DATA TO EXAMINE =
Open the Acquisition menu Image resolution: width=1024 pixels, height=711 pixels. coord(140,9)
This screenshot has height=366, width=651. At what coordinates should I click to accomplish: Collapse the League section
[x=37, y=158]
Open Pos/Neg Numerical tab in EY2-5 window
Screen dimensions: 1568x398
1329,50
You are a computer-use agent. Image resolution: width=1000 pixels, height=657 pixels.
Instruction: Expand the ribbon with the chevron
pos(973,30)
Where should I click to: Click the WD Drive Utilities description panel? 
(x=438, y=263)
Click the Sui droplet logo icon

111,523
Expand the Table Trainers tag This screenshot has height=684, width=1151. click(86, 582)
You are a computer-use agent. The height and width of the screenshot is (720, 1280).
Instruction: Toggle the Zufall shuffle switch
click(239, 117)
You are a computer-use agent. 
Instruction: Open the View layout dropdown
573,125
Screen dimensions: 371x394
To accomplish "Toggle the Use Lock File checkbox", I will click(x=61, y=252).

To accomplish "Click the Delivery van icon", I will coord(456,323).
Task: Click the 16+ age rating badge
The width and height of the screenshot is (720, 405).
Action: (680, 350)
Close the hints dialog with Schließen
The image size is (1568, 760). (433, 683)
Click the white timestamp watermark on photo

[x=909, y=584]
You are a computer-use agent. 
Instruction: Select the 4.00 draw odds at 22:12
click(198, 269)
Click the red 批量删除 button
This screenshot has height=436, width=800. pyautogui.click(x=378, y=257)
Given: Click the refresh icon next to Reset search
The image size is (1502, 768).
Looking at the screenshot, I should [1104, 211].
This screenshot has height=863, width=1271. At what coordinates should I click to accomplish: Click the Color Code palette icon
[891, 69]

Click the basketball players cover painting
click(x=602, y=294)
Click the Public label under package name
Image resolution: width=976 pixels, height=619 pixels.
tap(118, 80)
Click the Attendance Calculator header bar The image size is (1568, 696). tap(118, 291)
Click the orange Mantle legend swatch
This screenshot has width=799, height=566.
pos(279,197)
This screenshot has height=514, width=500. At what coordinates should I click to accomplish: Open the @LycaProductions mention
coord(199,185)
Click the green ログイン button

ASSIGNED TASK =
Scan the data, and report each line that uses the word "will".

RESULT OF THIS TASK =
To accomplish "Toggle the Use Lock File checkbox", I will click(x=61, y=252).
To accomplish "Click the Delivery van icon", I will coord(456,323).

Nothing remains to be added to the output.